DIRECTIONS: Every line below that holds "camera" must be copied.

SUPPLIED RECORDS:
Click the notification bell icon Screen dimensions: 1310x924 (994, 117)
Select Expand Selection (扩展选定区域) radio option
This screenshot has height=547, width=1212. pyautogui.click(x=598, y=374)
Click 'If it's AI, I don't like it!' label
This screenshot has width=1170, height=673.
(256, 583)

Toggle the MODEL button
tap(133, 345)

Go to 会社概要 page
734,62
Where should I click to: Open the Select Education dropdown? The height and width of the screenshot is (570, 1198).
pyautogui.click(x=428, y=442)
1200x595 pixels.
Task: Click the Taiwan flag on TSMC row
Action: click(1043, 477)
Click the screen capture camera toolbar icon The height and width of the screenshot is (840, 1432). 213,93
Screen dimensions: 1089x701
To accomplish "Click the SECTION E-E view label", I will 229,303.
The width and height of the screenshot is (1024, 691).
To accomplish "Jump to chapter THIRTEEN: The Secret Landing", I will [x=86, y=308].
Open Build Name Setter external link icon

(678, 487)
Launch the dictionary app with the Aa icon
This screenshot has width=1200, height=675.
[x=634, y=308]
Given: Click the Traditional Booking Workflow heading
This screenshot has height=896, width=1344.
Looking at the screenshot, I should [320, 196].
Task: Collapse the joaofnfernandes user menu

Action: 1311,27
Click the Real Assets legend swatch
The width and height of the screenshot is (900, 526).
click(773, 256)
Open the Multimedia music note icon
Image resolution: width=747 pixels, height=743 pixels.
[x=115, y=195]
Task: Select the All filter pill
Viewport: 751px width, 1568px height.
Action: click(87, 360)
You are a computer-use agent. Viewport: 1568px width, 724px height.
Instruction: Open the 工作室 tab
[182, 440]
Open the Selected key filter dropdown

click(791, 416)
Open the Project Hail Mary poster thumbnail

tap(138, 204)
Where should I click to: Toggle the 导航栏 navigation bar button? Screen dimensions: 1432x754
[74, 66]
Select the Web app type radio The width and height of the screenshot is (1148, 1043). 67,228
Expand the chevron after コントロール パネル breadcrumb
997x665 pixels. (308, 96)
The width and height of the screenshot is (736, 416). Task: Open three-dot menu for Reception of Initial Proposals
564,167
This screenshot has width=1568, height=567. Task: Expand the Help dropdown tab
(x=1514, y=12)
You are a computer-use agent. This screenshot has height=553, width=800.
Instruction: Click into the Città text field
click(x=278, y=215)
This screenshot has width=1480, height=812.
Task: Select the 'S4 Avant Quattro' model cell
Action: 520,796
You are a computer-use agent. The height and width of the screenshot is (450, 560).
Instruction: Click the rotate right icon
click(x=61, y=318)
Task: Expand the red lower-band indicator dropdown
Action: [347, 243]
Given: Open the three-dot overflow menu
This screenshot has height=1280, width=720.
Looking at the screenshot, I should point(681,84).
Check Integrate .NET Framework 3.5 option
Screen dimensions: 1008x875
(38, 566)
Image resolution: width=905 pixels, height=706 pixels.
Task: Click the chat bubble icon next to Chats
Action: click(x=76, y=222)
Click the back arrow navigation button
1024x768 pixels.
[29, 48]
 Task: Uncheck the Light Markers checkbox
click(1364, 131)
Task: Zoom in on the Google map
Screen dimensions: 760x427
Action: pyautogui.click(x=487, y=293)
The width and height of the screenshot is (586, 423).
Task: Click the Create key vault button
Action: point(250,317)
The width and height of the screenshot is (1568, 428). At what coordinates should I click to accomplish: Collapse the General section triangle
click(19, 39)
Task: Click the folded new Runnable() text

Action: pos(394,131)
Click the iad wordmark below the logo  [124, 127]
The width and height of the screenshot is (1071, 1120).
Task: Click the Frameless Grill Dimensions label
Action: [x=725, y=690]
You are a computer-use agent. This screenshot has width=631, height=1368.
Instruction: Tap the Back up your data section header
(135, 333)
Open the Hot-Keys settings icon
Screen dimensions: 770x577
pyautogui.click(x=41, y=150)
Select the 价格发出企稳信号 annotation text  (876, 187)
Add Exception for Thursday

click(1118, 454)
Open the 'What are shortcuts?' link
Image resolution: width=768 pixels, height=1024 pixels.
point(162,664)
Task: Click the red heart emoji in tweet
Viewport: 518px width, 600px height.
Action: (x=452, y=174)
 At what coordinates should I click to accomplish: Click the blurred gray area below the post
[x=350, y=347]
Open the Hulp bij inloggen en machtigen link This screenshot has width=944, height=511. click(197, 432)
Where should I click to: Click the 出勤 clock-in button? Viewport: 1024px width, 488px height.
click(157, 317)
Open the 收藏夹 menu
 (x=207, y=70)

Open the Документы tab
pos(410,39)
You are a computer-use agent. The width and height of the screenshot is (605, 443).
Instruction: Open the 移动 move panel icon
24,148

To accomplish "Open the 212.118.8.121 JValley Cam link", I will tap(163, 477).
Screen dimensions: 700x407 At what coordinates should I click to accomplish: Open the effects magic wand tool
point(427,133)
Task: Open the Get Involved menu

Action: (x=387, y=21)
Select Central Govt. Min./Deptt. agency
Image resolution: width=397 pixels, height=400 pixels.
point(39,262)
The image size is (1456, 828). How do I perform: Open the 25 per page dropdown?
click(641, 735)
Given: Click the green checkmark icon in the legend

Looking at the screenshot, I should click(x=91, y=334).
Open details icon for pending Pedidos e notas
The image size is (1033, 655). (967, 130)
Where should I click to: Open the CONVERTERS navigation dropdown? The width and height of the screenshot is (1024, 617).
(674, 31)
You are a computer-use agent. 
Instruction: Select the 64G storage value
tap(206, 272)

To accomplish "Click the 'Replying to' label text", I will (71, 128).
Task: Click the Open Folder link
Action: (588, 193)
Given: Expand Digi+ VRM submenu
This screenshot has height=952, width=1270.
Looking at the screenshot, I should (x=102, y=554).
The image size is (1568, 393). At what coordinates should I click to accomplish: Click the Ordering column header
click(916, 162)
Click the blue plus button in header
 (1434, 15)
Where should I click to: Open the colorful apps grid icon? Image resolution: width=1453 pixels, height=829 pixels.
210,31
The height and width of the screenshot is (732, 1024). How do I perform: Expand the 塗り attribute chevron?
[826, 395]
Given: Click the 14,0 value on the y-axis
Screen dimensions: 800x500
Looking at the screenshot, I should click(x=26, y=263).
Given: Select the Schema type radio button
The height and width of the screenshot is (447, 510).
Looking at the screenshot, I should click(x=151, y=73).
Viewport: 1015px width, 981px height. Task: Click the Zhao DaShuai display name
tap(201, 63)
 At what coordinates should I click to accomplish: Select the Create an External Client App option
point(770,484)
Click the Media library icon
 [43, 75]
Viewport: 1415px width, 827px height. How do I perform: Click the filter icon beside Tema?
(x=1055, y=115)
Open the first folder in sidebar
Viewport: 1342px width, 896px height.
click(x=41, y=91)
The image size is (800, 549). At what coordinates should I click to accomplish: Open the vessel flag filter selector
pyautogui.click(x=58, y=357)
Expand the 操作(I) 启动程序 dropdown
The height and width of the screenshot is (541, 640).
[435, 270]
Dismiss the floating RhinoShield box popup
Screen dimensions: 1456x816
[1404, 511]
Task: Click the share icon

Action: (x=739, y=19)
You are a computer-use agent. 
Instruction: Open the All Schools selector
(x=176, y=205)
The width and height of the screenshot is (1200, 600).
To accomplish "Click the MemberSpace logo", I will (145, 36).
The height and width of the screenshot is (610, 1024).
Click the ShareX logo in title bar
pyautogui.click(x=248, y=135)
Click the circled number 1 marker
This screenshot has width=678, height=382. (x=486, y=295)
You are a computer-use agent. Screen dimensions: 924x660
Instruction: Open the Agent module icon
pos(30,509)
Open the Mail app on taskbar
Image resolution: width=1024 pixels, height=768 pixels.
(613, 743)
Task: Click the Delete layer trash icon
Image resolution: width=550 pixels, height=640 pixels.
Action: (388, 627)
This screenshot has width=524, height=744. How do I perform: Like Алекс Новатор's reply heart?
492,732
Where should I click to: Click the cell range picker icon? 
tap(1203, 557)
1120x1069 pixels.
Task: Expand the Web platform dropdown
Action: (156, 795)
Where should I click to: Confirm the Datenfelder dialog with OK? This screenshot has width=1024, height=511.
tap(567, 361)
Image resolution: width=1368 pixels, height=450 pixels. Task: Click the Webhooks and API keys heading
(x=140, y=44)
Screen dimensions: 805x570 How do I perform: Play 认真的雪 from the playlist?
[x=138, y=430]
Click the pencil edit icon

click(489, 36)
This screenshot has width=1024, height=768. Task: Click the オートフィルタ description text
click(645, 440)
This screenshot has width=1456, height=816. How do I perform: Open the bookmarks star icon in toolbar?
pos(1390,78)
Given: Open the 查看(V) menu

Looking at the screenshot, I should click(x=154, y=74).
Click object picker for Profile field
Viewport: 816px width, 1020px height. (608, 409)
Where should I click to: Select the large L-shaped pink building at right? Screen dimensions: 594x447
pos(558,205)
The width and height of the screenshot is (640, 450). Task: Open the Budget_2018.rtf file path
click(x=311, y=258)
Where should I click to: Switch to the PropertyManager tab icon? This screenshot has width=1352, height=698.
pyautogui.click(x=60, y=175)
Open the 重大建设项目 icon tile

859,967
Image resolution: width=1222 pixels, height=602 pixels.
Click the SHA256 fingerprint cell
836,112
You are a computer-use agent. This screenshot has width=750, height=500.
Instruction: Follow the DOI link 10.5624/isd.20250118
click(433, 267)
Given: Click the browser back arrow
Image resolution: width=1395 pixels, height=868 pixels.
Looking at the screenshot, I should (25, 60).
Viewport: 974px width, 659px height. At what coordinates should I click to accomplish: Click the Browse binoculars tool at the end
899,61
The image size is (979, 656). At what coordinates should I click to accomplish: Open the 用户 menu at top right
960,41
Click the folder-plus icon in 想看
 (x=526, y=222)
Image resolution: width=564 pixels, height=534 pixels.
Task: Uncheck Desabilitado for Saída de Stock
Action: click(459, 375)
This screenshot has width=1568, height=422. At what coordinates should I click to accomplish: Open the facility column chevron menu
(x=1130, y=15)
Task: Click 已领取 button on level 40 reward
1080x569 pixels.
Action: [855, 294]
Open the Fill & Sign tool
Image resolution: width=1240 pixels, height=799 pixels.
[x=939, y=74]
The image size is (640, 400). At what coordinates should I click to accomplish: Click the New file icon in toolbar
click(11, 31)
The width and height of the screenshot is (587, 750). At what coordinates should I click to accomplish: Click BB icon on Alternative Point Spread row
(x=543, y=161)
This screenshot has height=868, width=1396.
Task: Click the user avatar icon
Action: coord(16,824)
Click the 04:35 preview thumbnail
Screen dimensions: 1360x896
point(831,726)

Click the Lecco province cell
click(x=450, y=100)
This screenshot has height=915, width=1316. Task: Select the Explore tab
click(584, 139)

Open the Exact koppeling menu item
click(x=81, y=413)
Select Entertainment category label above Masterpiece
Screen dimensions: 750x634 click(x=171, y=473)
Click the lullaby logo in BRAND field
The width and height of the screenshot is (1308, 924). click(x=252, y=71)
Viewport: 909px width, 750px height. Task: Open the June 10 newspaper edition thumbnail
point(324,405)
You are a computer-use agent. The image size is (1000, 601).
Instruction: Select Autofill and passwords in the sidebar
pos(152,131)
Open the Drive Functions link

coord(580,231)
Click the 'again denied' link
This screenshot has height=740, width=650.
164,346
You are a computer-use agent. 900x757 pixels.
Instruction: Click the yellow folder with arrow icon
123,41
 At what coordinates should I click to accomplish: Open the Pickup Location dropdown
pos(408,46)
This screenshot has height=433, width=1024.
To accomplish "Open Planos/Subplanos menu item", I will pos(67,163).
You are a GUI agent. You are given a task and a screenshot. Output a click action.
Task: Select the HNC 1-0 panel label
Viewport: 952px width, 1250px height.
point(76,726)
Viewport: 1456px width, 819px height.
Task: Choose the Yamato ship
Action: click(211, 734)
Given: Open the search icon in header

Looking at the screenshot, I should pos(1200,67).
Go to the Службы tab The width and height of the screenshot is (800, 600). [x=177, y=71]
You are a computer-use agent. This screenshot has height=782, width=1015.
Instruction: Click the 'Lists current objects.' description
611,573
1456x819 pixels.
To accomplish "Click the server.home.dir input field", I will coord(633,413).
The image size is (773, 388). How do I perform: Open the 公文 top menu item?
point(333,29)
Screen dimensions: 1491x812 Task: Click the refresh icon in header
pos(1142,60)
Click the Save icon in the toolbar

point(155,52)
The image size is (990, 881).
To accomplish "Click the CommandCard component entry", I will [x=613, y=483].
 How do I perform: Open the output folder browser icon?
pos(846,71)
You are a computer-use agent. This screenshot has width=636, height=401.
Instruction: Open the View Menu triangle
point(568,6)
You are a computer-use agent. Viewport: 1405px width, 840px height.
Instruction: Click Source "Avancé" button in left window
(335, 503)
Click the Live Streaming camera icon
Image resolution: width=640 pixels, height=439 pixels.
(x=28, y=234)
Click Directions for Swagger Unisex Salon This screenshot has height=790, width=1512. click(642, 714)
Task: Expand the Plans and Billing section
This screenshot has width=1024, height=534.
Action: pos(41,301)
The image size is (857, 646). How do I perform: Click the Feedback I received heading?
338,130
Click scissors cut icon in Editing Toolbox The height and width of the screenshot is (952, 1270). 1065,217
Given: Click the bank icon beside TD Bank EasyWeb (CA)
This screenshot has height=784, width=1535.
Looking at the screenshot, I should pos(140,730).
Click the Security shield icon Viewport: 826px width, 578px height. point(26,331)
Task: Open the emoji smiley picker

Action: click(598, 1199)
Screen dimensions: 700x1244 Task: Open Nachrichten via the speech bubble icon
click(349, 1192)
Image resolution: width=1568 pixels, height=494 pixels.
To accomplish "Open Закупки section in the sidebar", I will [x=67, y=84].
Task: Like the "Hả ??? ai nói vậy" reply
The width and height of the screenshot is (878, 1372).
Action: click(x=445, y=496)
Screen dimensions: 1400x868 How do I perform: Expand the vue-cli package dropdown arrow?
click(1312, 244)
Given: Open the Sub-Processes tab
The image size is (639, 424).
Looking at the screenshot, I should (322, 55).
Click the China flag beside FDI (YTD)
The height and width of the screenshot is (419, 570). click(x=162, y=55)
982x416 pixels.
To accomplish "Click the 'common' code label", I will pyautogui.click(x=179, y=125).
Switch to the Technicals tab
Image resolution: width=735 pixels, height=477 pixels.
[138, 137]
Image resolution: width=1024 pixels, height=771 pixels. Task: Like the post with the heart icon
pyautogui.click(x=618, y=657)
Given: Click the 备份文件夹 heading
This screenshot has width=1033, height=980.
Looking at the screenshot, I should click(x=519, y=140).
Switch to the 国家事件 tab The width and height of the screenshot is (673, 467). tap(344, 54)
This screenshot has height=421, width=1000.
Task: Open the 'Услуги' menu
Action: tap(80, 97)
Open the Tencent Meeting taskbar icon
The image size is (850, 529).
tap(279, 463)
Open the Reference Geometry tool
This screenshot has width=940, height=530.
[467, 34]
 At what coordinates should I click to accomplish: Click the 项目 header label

RESPONSE:
Click the screen capture camera toolbar icon The height and width of the screenshot is (840, 1432). 213,93
Click the Live Streaming camera icon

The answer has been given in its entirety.